We see that the Vector Table occupies memory addresses from 0x08000000 to 0x0800019C in flash memory. This is equivalent to 412 Bytes occupied by 104 unique entries in the Vector Table. From this, we know to copy 104 Words of data in the void CopyVectTab(...); function.
Now, we use the GDB Debug Console to write the command x/104xw 0x20000200 and view 104 Words of memory written at the offset address in SRAM.
The Cortex-M4 Programming Manual provided by STMicroelectronics states that SysTick Exception is generated when the 24-Bit SysTick Timer (i.e. STK) counts down from the reload value to 0. The SysTick Timer (i.e. STK) reloads this value on the subsequent clock edge and counts down again.
Let's use our Debug Console to see if the SysTick Vector holds the starting address of its Exception Handler. We first run the GDB command x/xw 0x2000023C to determine the intended starting address, 0x80006B8. Note that the starting address is stored in the Vector Table as 0x80006B9 to inform the processor that it's executing a Thumb Instruction.
Then we run command disassemble 0x80006B8 to verify this is the starting address of the void SysTick_Handler(void); function as shown below.
We see that the Vector Table copied to SRAM matches that in flash memory and that it maps the starting addresses of the Exception Handlers. From this, we assume we are successful at this stage.
The PendSV Exception Type is a request for system-level service that's used for context switching between threads when other exceptions are inactive.
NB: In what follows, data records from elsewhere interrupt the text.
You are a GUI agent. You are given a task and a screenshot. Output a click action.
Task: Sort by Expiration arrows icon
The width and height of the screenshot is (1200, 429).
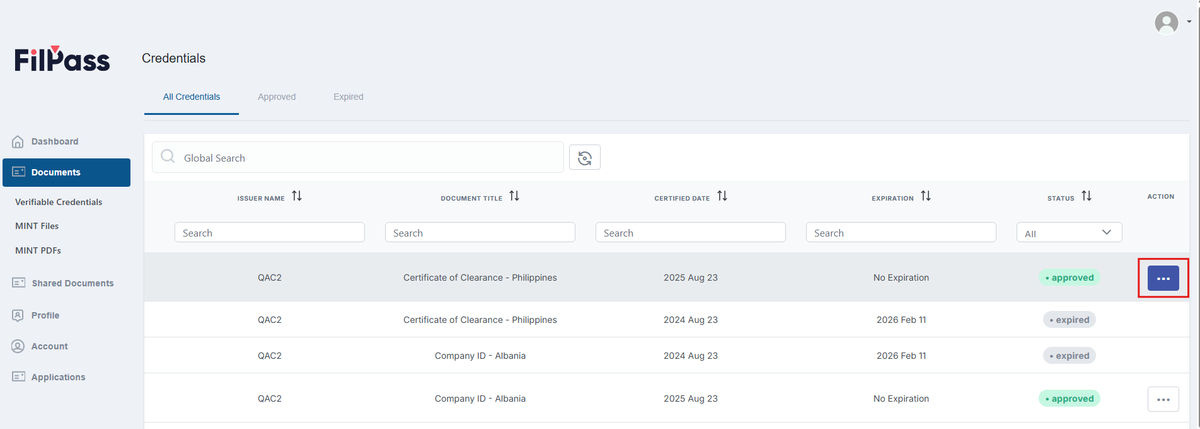point(926,197)
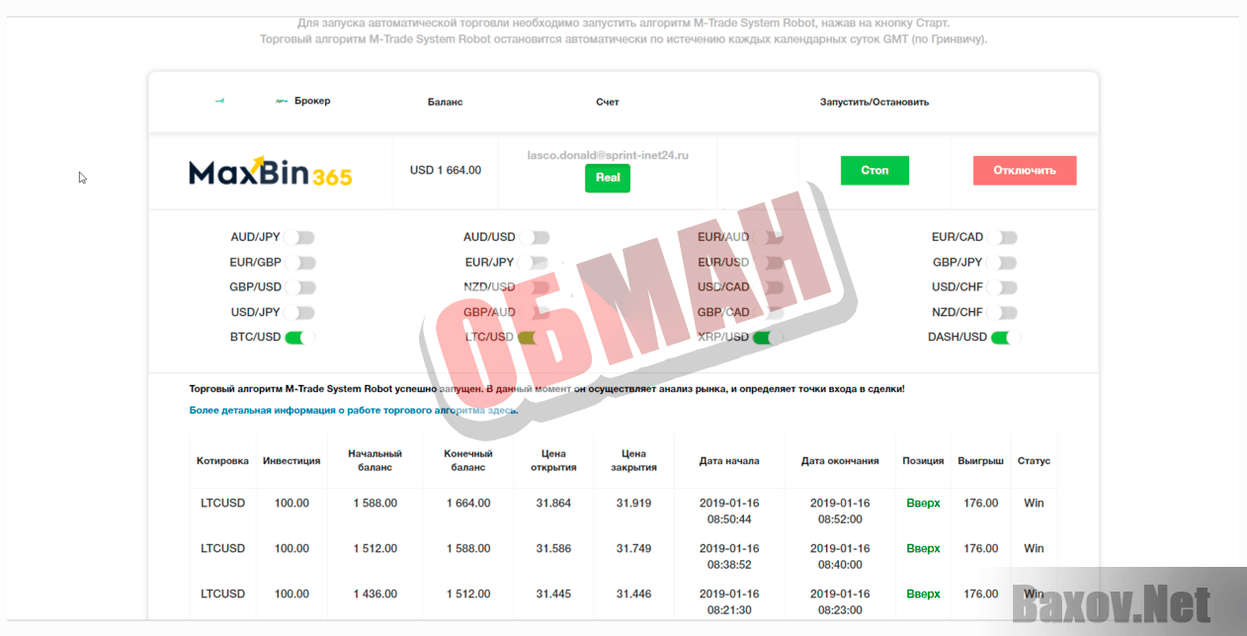Click the green Real account button

pyautogui.click(x=607, y=178)
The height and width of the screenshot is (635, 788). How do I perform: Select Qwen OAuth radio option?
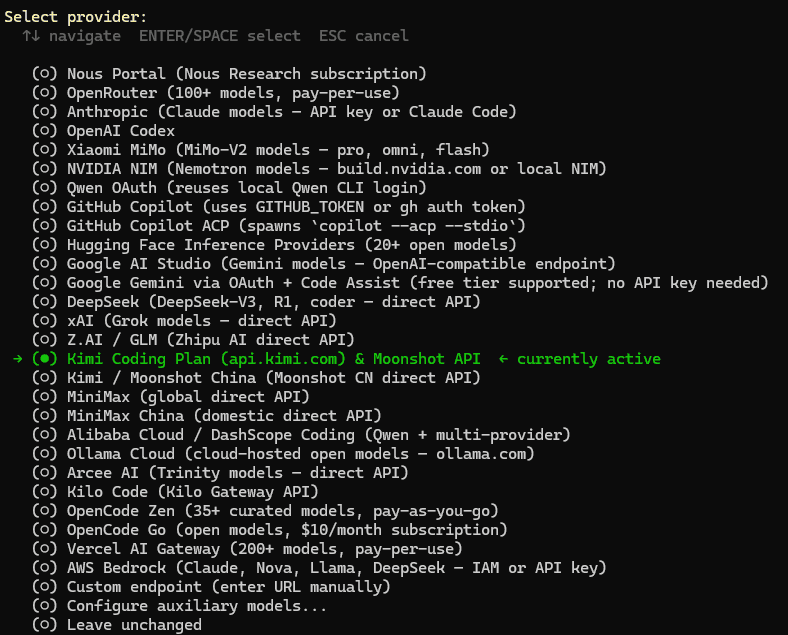click(45, 188)
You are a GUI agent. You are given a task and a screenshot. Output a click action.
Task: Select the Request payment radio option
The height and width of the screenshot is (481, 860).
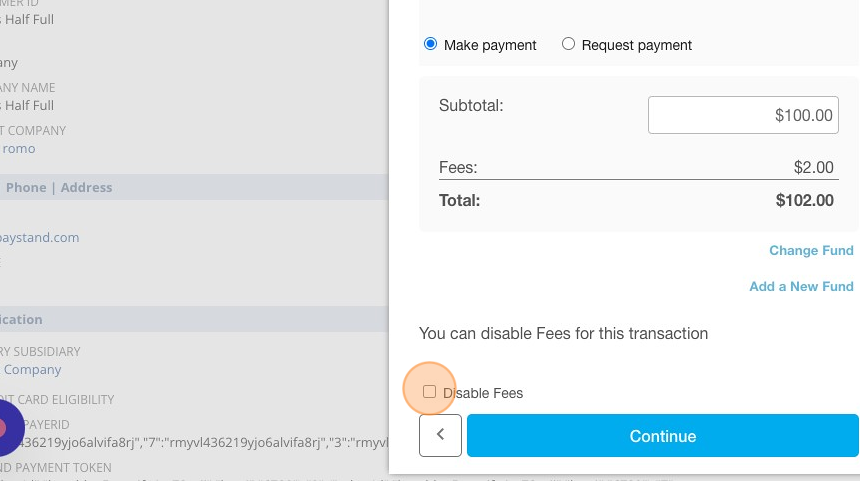point(568,44)
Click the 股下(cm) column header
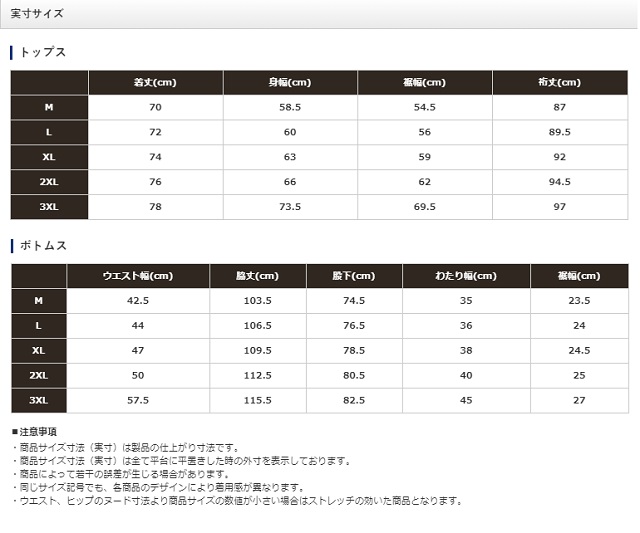 click(354, 276)
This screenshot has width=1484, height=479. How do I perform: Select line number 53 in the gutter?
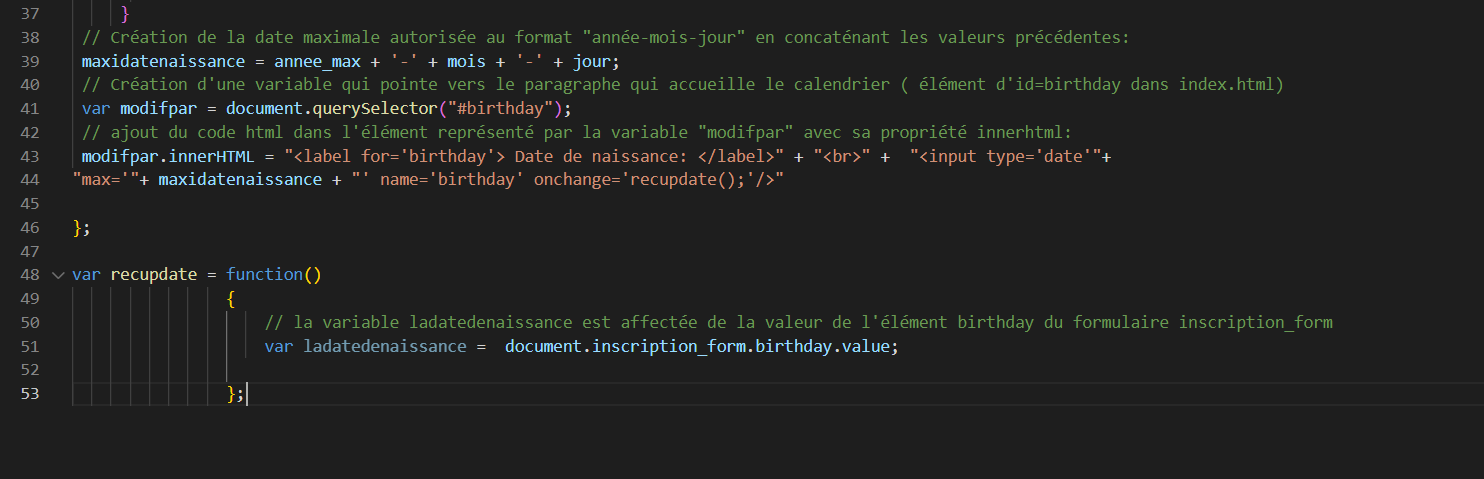coord(29,394)
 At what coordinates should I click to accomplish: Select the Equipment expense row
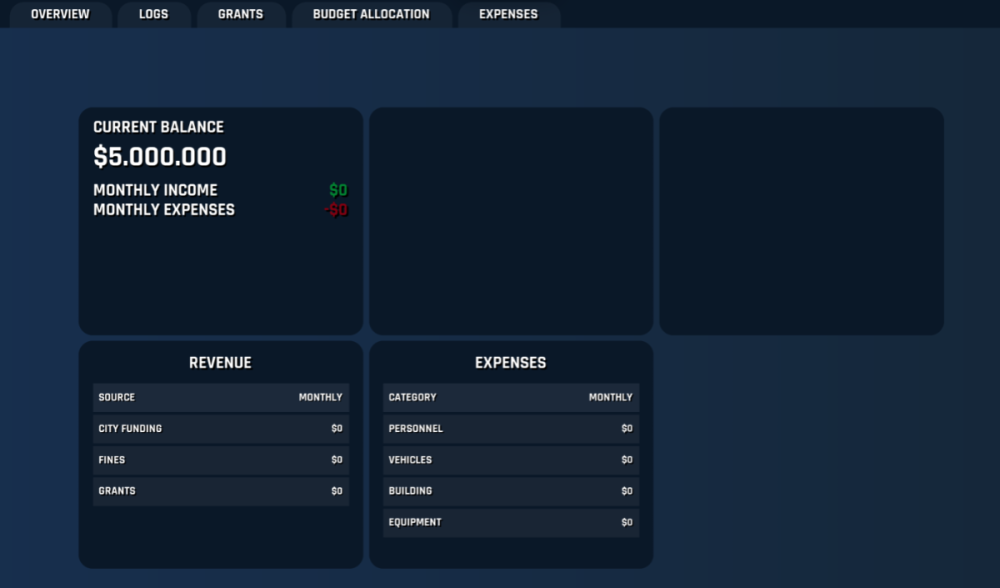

As for the SysTick Vector, we determine the PendSV Vector to be located at address 0x20000238. From this, we determine the PendSV Handler starting address to be 0x80006B6.
While debugging, we can write the command set {int}0x2000023C = 0x80006B7. This will instead store the starting address of the PendSV Handler at the SysTick Vector, with the Least Significant Bit (i.e. LSB) set to 1 to indicate the Thumb Instruction. By setting a breakpoint in the void PendSV_Handler(void); function, we can see this on the next system tick.
Flashing the (Startup_Test.elf) executable onto the STM32 Nucleo Board required modifying the (Makefile) to include the make flash command.
#######################################
# flash
#######################################
flash: all
openocd -f interface/stlink.cfg -f target/stm32f4x.cfg -c "program $(BUILD_DIR)/$(TARGET).elf verify reset exit"The PuTTY SSH client is used to establish a terminal connection with the STM32 device as shown below.
The videos in the Demonstration directory show the UART Communication as well as the output on the STM32 Nucleo Board. I have embedded a low resolution compressed version below.
Compressed_Flash_Board.mp4
This project was created and tested following tutorials from the EmbeddedGeek Youtube Channel as well as the Foundations of Embedded Systems with ARM Cortex and STM32 Udemy Course.